**Exercise requirements:** When the line containing "Home (493, 178)" appears in the entries below, begin printing there and stop after the line containing "Student Life (371, 46)"; print each of those lines exactly and no other line.

(Saved data entries)
------------------------------

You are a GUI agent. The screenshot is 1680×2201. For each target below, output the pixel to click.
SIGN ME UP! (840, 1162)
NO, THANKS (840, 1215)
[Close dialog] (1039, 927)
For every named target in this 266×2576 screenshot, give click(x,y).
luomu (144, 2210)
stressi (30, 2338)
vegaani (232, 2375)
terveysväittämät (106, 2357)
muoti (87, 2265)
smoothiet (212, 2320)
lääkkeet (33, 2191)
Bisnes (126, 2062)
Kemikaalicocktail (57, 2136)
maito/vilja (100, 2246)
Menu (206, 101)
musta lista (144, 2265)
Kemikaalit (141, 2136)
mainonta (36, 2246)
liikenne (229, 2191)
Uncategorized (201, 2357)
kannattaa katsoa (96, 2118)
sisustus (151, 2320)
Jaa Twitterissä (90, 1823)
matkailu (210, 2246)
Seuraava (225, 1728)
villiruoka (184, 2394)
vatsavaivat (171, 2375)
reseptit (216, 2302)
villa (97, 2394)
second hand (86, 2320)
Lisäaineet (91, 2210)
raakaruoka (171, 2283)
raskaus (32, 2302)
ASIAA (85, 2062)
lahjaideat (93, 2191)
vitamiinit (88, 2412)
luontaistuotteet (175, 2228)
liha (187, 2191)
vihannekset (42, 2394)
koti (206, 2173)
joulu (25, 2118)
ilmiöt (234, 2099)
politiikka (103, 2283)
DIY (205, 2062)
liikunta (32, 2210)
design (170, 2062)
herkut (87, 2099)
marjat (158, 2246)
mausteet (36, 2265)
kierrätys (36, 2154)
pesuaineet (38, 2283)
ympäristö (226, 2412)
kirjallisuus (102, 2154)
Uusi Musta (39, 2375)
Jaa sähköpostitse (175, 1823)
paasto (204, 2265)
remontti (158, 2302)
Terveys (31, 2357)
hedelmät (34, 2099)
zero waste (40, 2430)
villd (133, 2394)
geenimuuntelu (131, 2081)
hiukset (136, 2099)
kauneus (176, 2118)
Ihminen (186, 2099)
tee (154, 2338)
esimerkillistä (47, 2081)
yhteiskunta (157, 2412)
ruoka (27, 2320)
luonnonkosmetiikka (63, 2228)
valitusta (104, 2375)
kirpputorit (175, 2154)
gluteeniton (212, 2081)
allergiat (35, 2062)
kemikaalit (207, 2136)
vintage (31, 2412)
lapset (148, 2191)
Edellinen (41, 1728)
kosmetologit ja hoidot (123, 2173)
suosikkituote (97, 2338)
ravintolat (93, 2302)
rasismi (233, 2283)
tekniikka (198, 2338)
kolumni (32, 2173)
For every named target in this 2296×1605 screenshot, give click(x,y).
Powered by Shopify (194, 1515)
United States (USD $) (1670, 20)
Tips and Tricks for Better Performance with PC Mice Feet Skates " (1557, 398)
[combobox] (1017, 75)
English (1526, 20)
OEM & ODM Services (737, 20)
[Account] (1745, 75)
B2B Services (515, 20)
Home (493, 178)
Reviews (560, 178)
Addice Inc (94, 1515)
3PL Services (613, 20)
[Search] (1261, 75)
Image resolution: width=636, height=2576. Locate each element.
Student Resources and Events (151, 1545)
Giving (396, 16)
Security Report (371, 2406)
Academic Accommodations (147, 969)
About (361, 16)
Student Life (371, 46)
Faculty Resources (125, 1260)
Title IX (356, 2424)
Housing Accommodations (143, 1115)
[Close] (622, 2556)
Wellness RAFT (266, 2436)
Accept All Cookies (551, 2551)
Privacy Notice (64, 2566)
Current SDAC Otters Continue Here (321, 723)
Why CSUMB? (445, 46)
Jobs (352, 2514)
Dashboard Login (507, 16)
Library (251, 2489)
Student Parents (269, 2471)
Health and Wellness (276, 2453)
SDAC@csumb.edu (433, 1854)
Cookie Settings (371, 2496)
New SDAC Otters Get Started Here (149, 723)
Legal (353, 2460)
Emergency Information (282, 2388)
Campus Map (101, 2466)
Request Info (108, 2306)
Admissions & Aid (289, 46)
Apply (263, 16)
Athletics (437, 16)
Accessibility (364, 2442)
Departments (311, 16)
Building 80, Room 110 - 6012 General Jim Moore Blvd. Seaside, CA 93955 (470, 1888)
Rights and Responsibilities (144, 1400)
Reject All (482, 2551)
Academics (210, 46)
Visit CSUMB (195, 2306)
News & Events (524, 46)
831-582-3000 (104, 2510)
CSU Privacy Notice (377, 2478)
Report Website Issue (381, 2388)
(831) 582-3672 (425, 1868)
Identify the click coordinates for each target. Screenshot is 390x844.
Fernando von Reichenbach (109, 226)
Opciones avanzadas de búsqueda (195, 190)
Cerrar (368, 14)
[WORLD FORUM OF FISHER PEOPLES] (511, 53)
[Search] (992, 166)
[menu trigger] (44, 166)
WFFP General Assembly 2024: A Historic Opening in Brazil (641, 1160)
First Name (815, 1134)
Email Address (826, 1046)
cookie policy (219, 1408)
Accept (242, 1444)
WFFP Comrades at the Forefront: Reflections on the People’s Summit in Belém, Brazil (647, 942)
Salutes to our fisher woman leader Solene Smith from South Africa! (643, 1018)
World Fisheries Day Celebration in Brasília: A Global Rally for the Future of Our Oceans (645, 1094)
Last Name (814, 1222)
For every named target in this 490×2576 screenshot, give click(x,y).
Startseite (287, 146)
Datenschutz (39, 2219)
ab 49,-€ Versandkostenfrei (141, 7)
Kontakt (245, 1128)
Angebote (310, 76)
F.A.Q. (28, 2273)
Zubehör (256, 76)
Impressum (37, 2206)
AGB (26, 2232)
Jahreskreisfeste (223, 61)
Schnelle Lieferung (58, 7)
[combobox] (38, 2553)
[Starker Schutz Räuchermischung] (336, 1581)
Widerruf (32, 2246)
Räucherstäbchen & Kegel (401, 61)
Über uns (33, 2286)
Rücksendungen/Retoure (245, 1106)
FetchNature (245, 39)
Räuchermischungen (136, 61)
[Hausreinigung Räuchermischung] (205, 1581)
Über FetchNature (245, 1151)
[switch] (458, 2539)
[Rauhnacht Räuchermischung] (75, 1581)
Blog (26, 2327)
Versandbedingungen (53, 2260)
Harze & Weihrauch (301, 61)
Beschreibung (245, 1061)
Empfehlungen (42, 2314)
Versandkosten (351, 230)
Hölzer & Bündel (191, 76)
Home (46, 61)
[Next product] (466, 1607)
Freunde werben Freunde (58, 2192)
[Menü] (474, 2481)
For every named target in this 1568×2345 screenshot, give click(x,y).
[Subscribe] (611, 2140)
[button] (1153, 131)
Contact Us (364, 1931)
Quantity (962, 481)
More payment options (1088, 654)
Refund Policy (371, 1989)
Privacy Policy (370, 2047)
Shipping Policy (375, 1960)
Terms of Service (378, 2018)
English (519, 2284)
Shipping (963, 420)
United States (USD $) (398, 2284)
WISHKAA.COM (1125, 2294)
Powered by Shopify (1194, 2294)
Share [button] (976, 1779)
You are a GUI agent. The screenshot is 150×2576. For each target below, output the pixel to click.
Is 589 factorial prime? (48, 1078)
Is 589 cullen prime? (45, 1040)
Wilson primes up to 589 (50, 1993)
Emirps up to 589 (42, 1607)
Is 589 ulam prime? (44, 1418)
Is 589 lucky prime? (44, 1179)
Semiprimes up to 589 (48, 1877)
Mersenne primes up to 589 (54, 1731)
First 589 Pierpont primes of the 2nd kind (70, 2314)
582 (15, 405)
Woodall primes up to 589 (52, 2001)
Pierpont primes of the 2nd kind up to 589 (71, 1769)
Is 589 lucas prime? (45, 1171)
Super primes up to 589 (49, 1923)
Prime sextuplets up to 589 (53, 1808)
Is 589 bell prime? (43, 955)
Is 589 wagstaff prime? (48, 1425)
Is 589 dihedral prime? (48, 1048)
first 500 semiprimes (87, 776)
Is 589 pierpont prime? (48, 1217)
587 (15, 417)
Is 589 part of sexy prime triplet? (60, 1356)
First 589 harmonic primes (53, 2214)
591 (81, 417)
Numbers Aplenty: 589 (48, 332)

------------------------------

**Task result:**
Home (493, 178)
Reviews (560, 178)
Addice Inc (94, 1515)
3PL Services (613, 20)
[Search] (1261, 75)
Image resolution: width=636, height=2576. Locate each element.
Student Resources and Events (151, 1545)
Giving (396, 16)
Security Report (371, 2406)
Academic Accommodations (147, 969)
About (361, 16)
Student Life (371, 46)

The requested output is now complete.